**EXERCISE PROMPT**
Tell how many lines contain the string "title" in the material underneath; the reply is that number and no more.

**SUPPLIED MATERIAL**
***

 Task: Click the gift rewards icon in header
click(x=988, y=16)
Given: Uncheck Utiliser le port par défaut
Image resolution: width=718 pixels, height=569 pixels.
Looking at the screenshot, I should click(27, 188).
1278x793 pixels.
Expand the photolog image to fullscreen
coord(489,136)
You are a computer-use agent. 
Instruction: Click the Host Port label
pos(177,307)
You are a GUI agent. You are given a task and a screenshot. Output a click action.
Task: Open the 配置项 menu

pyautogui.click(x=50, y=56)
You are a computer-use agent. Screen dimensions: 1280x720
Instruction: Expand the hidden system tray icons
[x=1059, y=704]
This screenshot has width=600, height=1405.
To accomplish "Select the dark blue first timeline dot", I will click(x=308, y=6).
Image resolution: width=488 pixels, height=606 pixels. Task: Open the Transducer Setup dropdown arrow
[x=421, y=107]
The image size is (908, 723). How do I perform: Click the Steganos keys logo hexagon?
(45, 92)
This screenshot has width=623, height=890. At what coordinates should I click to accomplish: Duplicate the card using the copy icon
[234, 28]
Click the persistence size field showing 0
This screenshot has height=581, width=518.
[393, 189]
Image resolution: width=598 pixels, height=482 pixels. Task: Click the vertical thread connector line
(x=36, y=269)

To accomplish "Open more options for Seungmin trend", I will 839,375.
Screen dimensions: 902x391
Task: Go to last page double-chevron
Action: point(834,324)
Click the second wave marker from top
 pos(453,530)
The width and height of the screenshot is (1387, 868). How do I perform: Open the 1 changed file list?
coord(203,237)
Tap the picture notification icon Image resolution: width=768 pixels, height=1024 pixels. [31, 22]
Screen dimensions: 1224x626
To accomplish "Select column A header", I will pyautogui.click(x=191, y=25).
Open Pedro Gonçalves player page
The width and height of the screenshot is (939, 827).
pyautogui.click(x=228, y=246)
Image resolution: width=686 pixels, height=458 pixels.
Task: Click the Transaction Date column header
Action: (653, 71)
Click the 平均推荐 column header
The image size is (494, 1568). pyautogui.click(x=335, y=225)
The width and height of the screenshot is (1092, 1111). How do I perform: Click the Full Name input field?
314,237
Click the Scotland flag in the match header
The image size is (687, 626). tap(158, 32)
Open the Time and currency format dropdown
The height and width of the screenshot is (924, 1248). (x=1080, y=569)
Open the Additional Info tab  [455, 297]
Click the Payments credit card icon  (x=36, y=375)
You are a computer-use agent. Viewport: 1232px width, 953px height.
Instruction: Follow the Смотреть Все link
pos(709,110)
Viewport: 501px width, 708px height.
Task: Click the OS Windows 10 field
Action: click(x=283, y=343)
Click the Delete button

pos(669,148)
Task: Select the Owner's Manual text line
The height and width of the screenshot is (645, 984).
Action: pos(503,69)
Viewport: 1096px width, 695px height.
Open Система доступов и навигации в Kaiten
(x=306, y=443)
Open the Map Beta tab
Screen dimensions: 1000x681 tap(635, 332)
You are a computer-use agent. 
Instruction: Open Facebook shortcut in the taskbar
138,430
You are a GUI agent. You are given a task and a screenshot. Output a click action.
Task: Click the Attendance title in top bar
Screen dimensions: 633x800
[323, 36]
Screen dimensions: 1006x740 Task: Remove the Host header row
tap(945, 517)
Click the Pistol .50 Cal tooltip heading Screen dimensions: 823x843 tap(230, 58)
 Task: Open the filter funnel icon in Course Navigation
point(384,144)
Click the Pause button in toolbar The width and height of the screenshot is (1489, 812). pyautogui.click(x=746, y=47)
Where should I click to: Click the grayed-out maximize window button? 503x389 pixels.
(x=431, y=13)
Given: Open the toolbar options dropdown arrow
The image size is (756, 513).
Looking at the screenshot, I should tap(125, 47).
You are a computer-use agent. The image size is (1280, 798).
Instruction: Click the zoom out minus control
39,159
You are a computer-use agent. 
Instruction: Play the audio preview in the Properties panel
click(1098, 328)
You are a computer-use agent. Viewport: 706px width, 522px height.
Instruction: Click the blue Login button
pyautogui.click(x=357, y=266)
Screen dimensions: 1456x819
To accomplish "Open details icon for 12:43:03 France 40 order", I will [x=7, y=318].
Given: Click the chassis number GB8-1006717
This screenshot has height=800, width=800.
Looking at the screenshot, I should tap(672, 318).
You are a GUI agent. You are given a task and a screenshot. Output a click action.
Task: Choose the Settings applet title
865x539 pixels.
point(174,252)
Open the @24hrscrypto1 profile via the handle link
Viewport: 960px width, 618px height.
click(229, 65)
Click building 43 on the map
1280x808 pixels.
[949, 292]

***

**ANSWER FOR THIS EXERCISE**
2